Clyde Tingley and Sabbath Desecration

For quite some time, as those who wander/stumble across this here outpost on the Internet hinterlands have surely guessed, I’ve been wondering: What’s the point of this blog at this point?

Varied feints, thrusts, and parries have been employed in search of a metaphorical heart/point to pierce, wild misses and sightless stabs the result. Without getting into the weeds of my mental journey (Because WHO would want to experience THAT? Certainly not me.), I’ve decided upon what might be, again might, a more satisfying conceptual framework rack to hang this here blogging hat upon.

Namely, Scot looks through old Albuquerque newspaper stories and riffs on history therein that isn’t widely known today. This set-up seemed to work well back in ye olde Twitter Days (remember those?), so what the Hell. Let’s give it a shot, starting with this front page “story” from the Albuquerque Journal on July 9, 1932.

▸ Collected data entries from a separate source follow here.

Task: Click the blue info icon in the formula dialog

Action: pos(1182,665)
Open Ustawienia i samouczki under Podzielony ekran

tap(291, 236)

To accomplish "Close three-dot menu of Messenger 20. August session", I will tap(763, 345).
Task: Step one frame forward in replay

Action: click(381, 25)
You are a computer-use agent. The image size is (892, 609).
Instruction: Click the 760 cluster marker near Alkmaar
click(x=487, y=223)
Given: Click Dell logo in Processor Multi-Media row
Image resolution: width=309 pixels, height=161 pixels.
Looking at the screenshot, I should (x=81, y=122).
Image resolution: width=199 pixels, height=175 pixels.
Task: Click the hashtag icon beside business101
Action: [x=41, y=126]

There’s just a lot going on in these few column inches. For those of you who haven’t lived in Albuquerque for 80+ years, the Sunday motor boat races and scandalous “bathing beauty contest” were at what was then a small lake called “Conservancy Beach,” and is now a couple of small ponds called “Tingley Beach.” Rev. Harrison J. Vander Linden was evidently not the name of a character in a Booth Tarkington novel turned into an Orson Welles movie, but instead preached at the old First Baptist Church at Central and Broadway.

I don’t know if there is still an Albuquerque “Ministerial Alliance.” If there is, let me know as I’d love to attend their meetings. Notably, 1932 was during that “pre-Code” Hollywood period and entities such as the “Ministerial Alliance” eventually ended up successful in making movies less interesting through the Hays Office, Joseph Breen, and all that “Code.” As you probably know, the Code included rules on miscegenation that resulted in White actors playing non-White characters and studios making sure everyone in the audience knew the actor involved was white because…

Yeah, things were not perfect back in the “good ‘ol days.”

In case you’re wondering if Mayor Tingley made it to the good Reverend’s Sunday night sermon on “Sabbath Desecration,” alas he did not.

Page One, Albuquerque Journal, Monday, July 11, 1932

Surely consigned to Hell, the blasphemous Mayor not only failed to attend the sermon but instead attended a baseball game at NIGHT. It is slightly unclear from the story if sinners end up in a worse place in Hell through attendance at night games, versus godly day baseball, but it is clear that Tingley attended night baseball at a stadium that ended up being, like so much here including the “Beach,” named after him. Tingley Stadium is now that hard/softball field at 8th and Atlantic facing the main gate of the Zoo.